До эмигрантов, в сущности, никому уже не было дела. Все, кроме политиков, понимали, что Мюнхен, где для умиротворения Гитлера согласились на оккупацию Чехословакии, – это только отсрочка, которая не будет длительной. Без труда предвидя ход ближайших событий, многие, не исключая Набоковых, делали все возможное, чтобы обзавестись выездной французской визой – это было очень трудно – и, если повезет, получить американскую. В США пытался как-то помочь академик Ростовцев. Писатель Марк Алданов с готовностью уступил Набокову предложенное ему место лектора по русской литературе, но речь шла только о летней школе в Калифорнии – два месяца, не больше, и то через год-другой. Историк Михаил Карпович, с которым Набоков познакомился в одно из своих посещений Праги, предпринимал энергичные усилия с целью организовать приглашение на работу – в провинции и хотя бы преподавателем французского языка. Из этого тоже ничего не вышло, но Карпович написал Александре Толстой, младшей дочери писателя, возглавившей в Америке Толстовский фонд, который помог тысячам русских перебраться за океан и освоиться в первые месяцы новой жизни. Александра Львовна обратилась к Сергею Кусевицкому, дирижеру Бостонского симфонического оркестра. Его поручительство сильно облегчило дело в переговорах с чиновниками американского ведомства иммиграции.

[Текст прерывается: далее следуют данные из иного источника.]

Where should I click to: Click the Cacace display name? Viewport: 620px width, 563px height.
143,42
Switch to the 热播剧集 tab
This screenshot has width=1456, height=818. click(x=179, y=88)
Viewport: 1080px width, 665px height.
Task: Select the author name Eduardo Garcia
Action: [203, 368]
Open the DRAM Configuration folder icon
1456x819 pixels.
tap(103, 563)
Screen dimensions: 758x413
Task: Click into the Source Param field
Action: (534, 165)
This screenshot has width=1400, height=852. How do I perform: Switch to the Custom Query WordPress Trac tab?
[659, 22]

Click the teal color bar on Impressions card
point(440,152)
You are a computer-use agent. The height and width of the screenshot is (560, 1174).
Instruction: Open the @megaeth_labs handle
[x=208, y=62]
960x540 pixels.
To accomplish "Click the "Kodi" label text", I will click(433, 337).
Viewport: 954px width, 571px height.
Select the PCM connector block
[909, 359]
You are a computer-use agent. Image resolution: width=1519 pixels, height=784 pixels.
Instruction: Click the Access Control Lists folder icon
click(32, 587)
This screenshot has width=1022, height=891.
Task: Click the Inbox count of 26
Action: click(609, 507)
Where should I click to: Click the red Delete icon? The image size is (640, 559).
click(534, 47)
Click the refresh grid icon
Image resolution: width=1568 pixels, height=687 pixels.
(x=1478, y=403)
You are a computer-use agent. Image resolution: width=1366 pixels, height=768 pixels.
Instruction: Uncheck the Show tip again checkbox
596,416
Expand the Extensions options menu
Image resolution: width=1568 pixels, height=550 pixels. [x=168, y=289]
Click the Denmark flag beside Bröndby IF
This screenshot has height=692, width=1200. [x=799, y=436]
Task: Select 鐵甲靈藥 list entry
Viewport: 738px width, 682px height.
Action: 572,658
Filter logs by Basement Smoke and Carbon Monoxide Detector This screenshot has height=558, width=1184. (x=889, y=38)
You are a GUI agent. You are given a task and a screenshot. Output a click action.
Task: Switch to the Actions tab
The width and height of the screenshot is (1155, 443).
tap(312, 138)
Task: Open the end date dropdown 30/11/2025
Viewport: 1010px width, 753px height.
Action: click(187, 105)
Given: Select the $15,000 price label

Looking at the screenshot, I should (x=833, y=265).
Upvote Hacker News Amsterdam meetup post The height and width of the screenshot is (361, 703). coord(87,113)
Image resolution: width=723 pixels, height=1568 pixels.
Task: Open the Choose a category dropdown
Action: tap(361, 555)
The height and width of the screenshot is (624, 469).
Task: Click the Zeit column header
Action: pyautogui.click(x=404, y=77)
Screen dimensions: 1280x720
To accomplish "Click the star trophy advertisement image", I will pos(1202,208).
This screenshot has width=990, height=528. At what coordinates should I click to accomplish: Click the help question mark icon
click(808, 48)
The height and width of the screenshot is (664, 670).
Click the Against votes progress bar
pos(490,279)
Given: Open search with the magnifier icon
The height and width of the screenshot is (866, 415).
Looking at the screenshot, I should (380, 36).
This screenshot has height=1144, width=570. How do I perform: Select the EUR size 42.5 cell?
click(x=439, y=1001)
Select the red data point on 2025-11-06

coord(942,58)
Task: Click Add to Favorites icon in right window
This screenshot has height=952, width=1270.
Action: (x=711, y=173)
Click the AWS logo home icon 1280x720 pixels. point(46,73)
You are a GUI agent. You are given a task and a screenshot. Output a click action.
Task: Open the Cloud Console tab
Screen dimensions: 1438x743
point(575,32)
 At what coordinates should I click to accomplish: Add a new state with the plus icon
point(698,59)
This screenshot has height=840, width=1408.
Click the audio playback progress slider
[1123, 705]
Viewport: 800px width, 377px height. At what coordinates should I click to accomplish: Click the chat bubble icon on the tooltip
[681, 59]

Эти переговоры необходимо было торопить (они увенчались получением въездных виз уже после того, как началась война). Существовать дальше во Франции на литературные заработки было немыслимо. Большие надежды возлагались на американское издание «Смеха во мраке», англоязычной версии романа «Камера обскура», появившееся весной 1938-го в Нью-Йорке, однако оно не принесло ни известности, ни денег. Не выручил и французский перевод «Отчаяния». Он обратил на себя внимание молодого, но уже очень модного писателя Жана Поля Сартра, в скором будущем – властителя умов европейской интеллигенции. Посвятив книге несколько страниц в своей постоянной рубрике во влиятельном журнале «Эроп», Сартр признал одаренность автора, однако роман оценил пренебрежительно, счел бледным подражанием «Подростку» Достоевского и пустился в рассуждения о том, как губительна оторванность от почвы: «жертвы войны и эмиграции» не чувствуют, подобно Набокову, озабоченности запросами общества, потому что никакому обществу не принадлежат, а оттого их произведения разъедены ядом непричастности и цинизма.
Были основания расценить эту критику как оскорбительную, и она не осталась без ответа. Ровно через десять лет Набоков написал статью о романе Сартра «Тошнота», которым публика зачитывалась как раз в ту пору, когда по-французски появилось его «Отчаяние». Он назвал этот роман довольно беспомощным с философской стороны, а со стороны литературной – просто несостоятельным, как обычно случается, когда авторы тянутся за корифеем слезливой мелодрамы Достоевским. Сартр через запятую упомянут и в послесловии к русскому переводу «Лолиты»: там сказано, что он и Фолкнер – «баловни западной буржуазии». Набоков к этому сонму не принадлежал никогда.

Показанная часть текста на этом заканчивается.